Я надел куртку и выскочил на палубу. Ну и волна была! Меня так и зашвыряло. Могло, конечно, и вообще вышвырнуть, и никто бы не заметил. Я вцепился в поручни что было сил.

Сзади нас, вдоль берега, от которого мы еще не так далеко отошли, шпарила с задранным вверх носом черная рыбацкая лодка. Она торчала из воды, наверно, на две трети или даже больше — только корма и касалась воды. Корма была вся в белой иене и, придавливая ее вниз, у подвесного мотора сидели два дядьки, покрытые черной клеенкой. Лодка прыгала с волны на волну.

— Ого, — сказали за моей спиной. Это был механик. — Куда-то очень торопятся, если в такую погоду…

— Опасно? — спросил я.

— А то нет… Сарма.

Сарма — это такой ветер, я про него читал. Он сносит в воду овец. Дует с берега. Нам он был попутный.

— Мотор у них — чихни! — сказал дядя Миша, глядя вслед лодке, — и… до свиданья.

Лодка шла, зарываясь, и белый хвост от нее скакал по волнам…

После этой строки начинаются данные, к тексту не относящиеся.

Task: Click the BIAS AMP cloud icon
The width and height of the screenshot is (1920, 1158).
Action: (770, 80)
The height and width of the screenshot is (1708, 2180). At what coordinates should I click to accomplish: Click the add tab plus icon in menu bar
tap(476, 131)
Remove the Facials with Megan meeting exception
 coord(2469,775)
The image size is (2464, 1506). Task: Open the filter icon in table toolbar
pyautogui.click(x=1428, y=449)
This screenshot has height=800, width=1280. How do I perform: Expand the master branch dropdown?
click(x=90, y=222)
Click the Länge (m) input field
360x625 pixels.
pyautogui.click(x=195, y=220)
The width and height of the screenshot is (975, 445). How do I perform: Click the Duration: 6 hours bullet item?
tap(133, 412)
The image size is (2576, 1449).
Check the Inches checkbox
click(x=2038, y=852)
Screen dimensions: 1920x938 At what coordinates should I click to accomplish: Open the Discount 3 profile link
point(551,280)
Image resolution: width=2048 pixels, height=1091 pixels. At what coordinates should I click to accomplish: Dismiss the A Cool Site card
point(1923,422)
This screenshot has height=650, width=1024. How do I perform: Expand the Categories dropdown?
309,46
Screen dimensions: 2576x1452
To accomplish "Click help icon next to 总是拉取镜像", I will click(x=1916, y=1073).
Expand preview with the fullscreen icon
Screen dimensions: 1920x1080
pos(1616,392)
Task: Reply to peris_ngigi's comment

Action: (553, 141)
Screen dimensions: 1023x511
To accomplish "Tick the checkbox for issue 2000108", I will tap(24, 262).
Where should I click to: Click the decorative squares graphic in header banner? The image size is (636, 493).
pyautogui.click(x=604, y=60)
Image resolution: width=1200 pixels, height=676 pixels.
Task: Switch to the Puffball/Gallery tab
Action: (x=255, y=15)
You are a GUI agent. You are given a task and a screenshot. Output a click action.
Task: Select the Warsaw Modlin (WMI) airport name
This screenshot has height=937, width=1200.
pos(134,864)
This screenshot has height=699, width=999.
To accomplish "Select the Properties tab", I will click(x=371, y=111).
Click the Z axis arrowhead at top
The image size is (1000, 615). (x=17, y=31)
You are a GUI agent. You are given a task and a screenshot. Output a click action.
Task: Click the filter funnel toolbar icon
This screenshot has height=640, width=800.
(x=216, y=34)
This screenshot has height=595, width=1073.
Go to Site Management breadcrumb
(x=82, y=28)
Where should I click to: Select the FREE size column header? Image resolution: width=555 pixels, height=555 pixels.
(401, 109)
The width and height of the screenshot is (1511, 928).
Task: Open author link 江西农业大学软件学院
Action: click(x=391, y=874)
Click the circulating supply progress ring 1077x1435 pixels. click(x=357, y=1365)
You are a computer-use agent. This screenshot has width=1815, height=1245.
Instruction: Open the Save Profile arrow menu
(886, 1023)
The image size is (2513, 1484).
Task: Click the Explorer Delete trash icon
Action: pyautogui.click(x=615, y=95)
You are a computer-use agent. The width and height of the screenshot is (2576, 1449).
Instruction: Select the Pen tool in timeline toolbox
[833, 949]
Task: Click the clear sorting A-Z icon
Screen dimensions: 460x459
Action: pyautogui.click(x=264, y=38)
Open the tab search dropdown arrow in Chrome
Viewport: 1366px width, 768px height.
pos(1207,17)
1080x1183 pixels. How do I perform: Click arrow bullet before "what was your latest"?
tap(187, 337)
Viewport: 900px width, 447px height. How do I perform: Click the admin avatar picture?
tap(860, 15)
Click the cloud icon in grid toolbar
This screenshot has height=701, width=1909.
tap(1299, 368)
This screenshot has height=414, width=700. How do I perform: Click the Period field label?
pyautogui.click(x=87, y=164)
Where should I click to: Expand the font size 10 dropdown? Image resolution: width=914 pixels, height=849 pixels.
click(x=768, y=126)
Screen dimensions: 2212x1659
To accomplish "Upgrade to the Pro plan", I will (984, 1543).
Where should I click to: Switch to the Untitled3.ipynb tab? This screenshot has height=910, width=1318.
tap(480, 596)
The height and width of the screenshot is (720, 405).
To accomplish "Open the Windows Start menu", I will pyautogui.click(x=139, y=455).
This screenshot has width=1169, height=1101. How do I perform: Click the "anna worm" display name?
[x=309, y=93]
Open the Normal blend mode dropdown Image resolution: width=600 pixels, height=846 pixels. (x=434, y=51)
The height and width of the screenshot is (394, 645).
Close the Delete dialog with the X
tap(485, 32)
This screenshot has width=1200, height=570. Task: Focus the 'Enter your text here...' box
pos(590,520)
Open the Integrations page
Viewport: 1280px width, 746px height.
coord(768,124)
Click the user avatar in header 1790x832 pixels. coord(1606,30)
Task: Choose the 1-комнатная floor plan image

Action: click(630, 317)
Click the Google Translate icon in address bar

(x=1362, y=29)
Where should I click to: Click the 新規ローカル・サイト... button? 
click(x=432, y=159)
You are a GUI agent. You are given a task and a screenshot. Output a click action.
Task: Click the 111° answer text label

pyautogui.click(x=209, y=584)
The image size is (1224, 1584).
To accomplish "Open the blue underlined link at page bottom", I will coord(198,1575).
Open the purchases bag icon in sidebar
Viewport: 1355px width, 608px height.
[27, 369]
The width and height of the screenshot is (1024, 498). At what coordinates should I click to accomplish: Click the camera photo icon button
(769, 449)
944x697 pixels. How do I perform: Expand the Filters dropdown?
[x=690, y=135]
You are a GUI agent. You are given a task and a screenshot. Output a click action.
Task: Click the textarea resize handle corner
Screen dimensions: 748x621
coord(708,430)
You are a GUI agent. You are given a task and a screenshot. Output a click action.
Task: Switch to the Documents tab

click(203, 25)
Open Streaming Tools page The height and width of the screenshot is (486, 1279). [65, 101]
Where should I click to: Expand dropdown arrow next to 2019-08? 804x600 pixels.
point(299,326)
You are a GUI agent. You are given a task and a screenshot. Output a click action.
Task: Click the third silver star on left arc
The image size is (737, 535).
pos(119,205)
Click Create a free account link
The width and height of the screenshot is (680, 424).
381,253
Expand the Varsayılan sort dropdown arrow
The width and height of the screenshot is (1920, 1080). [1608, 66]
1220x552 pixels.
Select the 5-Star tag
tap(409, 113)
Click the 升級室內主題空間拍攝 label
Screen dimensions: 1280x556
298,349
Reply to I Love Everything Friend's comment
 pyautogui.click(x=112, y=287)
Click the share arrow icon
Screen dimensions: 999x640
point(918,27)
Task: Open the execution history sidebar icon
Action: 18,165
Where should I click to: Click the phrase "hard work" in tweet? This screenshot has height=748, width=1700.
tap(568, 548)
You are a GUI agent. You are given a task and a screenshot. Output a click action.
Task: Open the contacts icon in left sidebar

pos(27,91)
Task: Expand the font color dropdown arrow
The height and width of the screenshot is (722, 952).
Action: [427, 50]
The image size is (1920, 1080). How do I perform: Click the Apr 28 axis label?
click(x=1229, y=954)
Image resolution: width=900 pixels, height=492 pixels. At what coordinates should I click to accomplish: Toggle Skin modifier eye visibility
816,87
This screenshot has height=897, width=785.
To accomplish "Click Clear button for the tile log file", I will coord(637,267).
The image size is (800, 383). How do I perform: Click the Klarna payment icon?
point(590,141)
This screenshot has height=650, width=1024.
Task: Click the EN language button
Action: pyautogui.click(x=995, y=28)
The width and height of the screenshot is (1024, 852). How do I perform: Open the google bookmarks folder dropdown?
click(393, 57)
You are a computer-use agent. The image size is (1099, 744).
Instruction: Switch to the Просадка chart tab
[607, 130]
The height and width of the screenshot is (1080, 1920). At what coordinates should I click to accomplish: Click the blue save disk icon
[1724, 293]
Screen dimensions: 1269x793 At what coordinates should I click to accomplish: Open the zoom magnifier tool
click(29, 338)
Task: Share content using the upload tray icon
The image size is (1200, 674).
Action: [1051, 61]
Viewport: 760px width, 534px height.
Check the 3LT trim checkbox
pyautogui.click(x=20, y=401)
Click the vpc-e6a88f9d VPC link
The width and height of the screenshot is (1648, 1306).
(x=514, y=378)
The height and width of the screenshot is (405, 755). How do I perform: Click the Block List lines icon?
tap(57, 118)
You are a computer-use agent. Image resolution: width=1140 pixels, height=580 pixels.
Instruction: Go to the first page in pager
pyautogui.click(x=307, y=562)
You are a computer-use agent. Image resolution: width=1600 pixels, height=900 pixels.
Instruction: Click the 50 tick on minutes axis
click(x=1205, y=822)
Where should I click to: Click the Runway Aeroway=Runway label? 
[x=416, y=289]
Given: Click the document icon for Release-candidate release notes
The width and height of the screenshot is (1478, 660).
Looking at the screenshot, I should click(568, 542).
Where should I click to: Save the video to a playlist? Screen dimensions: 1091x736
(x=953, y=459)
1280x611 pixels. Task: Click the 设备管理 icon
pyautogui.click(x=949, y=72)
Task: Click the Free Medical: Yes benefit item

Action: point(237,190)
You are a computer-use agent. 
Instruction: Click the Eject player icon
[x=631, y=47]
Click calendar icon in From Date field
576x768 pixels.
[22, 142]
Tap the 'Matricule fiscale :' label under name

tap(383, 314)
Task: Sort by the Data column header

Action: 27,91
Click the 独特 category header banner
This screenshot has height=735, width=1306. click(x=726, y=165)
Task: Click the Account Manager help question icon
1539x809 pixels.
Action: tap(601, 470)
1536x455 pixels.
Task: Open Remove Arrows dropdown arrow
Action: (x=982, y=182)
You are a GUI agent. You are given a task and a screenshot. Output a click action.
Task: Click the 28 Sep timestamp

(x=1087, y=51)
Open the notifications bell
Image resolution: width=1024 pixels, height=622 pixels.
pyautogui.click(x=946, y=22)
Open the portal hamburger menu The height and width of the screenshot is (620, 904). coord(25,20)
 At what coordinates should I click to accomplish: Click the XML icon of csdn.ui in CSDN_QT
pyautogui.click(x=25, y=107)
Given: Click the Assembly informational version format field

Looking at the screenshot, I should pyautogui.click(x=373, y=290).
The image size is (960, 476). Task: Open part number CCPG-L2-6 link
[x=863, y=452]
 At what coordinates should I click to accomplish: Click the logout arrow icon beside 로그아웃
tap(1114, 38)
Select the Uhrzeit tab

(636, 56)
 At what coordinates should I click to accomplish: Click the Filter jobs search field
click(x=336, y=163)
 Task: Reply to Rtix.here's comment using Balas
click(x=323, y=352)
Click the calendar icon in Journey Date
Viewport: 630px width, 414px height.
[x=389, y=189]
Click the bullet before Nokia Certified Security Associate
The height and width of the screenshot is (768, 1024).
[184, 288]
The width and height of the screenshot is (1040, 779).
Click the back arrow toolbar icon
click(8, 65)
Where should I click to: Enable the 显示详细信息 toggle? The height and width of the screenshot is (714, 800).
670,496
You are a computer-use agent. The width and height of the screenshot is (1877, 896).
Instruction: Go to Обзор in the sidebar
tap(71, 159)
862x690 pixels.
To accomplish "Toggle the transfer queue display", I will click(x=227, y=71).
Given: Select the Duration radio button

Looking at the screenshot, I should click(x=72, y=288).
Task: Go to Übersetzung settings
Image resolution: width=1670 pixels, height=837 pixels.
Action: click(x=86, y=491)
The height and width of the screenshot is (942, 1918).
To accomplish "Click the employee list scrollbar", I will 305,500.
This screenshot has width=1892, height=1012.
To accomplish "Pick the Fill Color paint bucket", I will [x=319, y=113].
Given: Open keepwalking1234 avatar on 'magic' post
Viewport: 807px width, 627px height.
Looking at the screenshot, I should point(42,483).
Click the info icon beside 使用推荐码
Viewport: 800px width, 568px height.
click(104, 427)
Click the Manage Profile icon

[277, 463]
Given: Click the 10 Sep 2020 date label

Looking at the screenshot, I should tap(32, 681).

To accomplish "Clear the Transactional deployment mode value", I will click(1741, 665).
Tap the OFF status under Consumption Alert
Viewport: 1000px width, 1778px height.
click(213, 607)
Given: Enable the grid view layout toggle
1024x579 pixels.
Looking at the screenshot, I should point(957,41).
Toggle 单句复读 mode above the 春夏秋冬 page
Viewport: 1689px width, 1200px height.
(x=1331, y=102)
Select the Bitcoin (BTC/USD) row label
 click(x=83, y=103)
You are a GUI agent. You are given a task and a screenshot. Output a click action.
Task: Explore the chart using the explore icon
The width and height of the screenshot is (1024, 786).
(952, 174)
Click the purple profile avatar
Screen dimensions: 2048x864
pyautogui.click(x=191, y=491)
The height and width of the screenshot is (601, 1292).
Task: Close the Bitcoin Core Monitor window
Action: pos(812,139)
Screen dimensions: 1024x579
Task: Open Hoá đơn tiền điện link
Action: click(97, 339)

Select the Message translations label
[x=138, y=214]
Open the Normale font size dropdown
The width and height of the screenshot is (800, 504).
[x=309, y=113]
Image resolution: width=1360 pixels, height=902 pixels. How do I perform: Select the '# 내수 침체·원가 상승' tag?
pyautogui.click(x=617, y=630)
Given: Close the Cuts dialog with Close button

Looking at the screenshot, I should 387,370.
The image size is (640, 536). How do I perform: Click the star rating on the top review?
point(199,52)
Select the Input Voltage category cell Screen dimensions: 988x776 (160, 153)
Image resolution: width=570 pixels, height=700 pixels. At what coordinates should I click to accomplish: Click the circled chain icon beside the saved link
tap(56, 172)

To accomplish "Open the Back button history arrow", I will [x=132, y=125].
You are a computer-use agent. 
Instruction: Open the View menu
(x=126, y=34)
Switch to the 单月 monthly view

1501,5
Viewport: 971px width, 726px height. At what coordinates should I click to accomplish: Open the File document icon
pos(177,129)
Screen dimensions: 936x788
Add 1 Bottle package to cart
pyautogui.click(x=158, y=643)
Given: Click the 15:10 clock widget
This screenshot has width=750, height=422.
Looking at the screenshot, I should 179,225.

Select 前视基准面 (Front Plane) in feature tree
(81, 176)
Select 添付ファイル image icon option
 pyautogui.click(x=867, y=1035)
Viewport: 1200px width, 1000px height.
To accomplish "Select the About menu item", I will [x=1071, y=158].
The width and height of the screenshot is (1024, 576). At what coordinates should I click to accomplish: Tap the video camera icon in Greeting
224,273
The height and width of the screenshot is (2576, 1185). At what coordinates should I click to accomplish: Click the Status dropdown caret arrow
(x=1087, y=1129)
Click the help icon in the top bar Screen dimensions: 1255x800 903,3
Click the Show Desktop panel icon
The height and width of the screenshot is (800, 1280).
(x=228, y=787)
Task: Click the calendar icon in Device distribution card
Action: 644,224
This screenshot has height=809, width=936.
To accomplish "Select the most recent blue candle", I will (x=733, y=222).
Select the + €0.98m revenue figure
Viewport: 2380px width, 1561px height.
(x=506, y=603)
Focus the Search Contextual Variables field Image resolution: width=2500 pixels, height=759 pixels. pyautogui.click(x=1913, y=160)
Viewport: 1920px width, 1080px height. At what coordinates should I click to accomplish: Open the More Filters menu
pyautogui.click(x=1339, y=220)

Эту вахту мы стояли так — я животом висел на штурвале, а если мне не удавалось его повернуть, Иван Михайлович протягивал руку и помогал. Потом волны стали еще выше, катер начало качать длинно и продольно — с кормы на нос, а не с борта на борт, как раньше, и мне казалось, что что-то внутри меня переливается от ног к голове, как чернила в авторучке.

— Держишься? — спросил Иван Михайлович.

— Нет, — сказал я и не услышал собственного голоса. Я и правда уже не понимал, где это мы. Голова летела куда-то отдельно, ноги отдельно, я весь был липкий от пота, к горлу подкатывало. Я отпустил штурвал и сел на ящик. Стало еще хуже.

— Да… Дела… — сказал Иван Михайлович. — Разве настоящие моряки руль бросают?

Он сам теперь стоял за штурвалом. Потом появился Гена, взял меня за плечи и вывел из рубки. От ветра и брызг я немного пришел в себя. Но к рулю больше не пошел — стыдно. То сидел внизу у Гены, то вылезав наверх, когда становилось особенно плохо.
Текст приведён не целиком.